France, Bordeaux, Entre-deux-Mers

Château Marjosse

"Marjosse is my secret garden. It gives me energy. It is important for me to have this place and share it."


- Pierre Lurton

Secret Garden

You can’t go far in Bordeaux without running into a Lurton. In some of the many Chateaux throughout the region, a poster of the extensive Lurton family tree can be found, displayed like a local map. Pierre Lurton is the grandson of one of Bordeaux’s godfathers, François Lurton, and his uncle is André Lurton, of the namesake company. Given his inherited place within a vast winemaking dynasty, not to mention his current position at LVMH—Director of Château Cheval Blanc and d’Yquem—Pierre Lurton is refreshingly unassuming and contagiously enterprising.

From a young age, Pierre was drawn to an unremarkable, run-down house and vineyard situated not far from where he grew up and where he would play as a kid—Château Marjosse. Located “between the two seas” of the Dordogne and the Garonne, in Bordeaux terms, this place was in the middle of nowhere. The estate had almost nothing going for it except a patch of ancient vines planted in the 1940s. In 1990, Pierre was able to move into the property, purchasing it little by little from its long-time owner while expanding the vineyard area. Thus, even before he could buy the property outright in 2013, Pierre made it his life’s passion and work-outside-of-work to restore the manor and bring the forgotten old vineyard up to its true potential.

“Welcome to Marjosse!” Pierre shouts as he jogs across the neatly trimmed courtyard to greet me. “We have a great view of Saint-Émilion,” he adds, swiftly ushering me through his and his wife Alexandra’s playfully restored home, chock full of wonderful old books, antique cameras, and sailing memorabilia, to admire the view from the back terrace.

"My first vintage here and at Cheval Blanc was 1991. Can you imagine?"

From the hill of Marjosse, you can see all the way to Saint-Émilion’s cathedral. The house and surrounding vines must be one of the highest points in Entre-deux-Mers.

“Just around Marjosse, we have 12 hectares (30 acres) of vines. Behind the cellar there are more. So, the vineyard is a combination of the part here, close to the house, and that behind, which belonged to my father. The terroir here is very interesting—limestone and clay, like Saint-Émilion.”

Gazing over the miles between here and Saint-Émilion, another striking feature of the landscape is how few commercially viable vineyards remain in this area as the demand for wines outside the famous communes, classified growths, and big names continues to dwindle.

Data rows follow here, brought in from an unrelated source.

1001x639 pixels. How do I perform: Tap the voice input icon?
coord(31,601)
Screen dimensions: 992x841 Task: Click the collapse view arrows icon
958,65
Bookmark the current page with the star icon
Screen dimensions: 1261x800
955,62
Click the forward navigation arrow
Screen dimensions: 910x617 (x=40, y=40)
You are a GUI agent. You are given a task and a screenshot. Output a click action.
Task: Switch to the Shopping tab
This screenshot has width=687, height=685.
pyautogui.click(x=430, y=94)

It’s a stark reminder of Bordeaux’s current situation.

“My first vintage here and at Cheval Blanc was 1991,” Pierre tells me as we descend the back steps and head for the vineyard. “Can you imagine?”

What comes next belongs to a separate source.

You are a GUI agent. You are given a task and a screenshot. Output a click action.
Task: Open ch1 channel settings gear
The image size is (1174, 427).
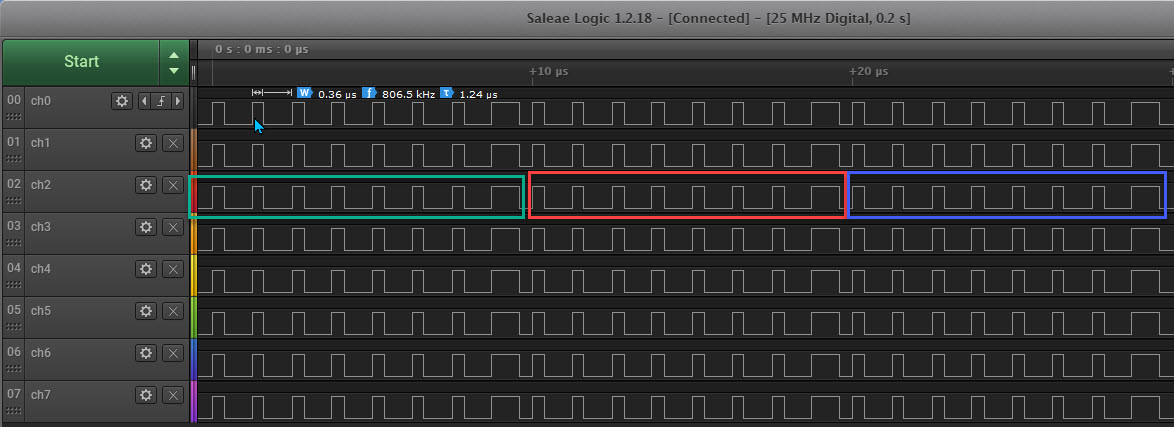(x=146, y=143)
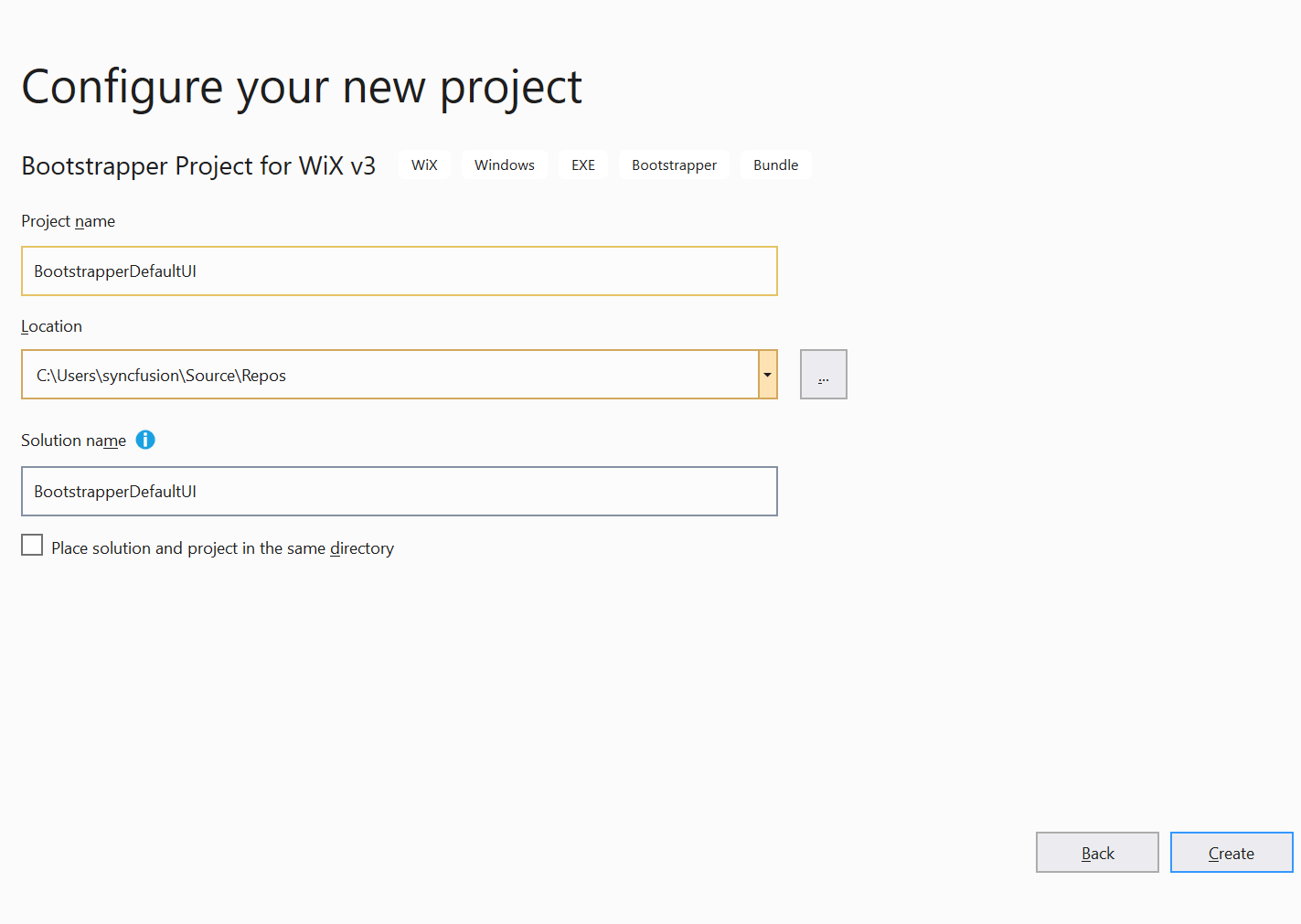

Most Bordeaux lovers know that 1991 was the year of one of the worst frosts Bordeaux has ever known.

“My daughter was also born that year, so I cannot say it was a bad vintage,” he laughs.

We stop in front of a wall enclosing a patch of beautifully thick, twisted old vines.

“I fell in love with the old vines here,” said Pierre. “My father said they were not very interesting, and we should replant, but I thought differently. I thought we had to continue the lives of these old vines. The oldest were planted in the 1940s. We have Muscadelle vines that were planted in 1944, which I use to make a wine that is 100% Muscadelle.”

Today, the vineyard is just under 50 hectares (124 acres), mostly Merlot. 

“I have replanted a little Merlot. So now, the vineyard is roughly 70% Merlot, plus smaller proportions of Cabernet Franc, Cabernet Sauvignon, Sauvignon Blanc/Gris, Sémillon, Chardonnay, and the rest is old-vine Malbec and Muscadelle.”

Later, sat around Pierre’s kitchen table, he hosts a tasting of his most recent vintages of Château Marjosse (2018-2020) and the latest releases from his Anthologie range.

“Since 2008, Anthologie is normally made every year,” he explains. “I think it is intellectually interesting to taste the three different soils made with a single grape. It is traditional in Bordeaux to blend, but we wanted to create a new approach to revealing the property—by terroir. Here we have three major soil types: red clay, white clay, and chalky. Vinification is very similar between the 3 cuvees/soils, adapting only the origin of oak to the origin of the grapes. This is similar to the Burgundian approach.”

Marjosse and Marjosse Blanc are unbelievably great value for money.

The Anthologie wines are tiny production. As Pierre suggests, they are as cerebrally fascinating as they are delicious and well worth seeking out. Meanwhile, the flagship Marjosse and Marjosse Blanc—particularly the 2019 and 2020—are unbelievably great value for money. Apart from the outstanding quality, they evoke a story of this exceptional place and the person with the vision to recognize and nurture what many may have passed by or ripped out. 

“Marjosse is my secret garden,” says Pierre Lurton. “It gives me energy. It is important for me to have this place and share it.”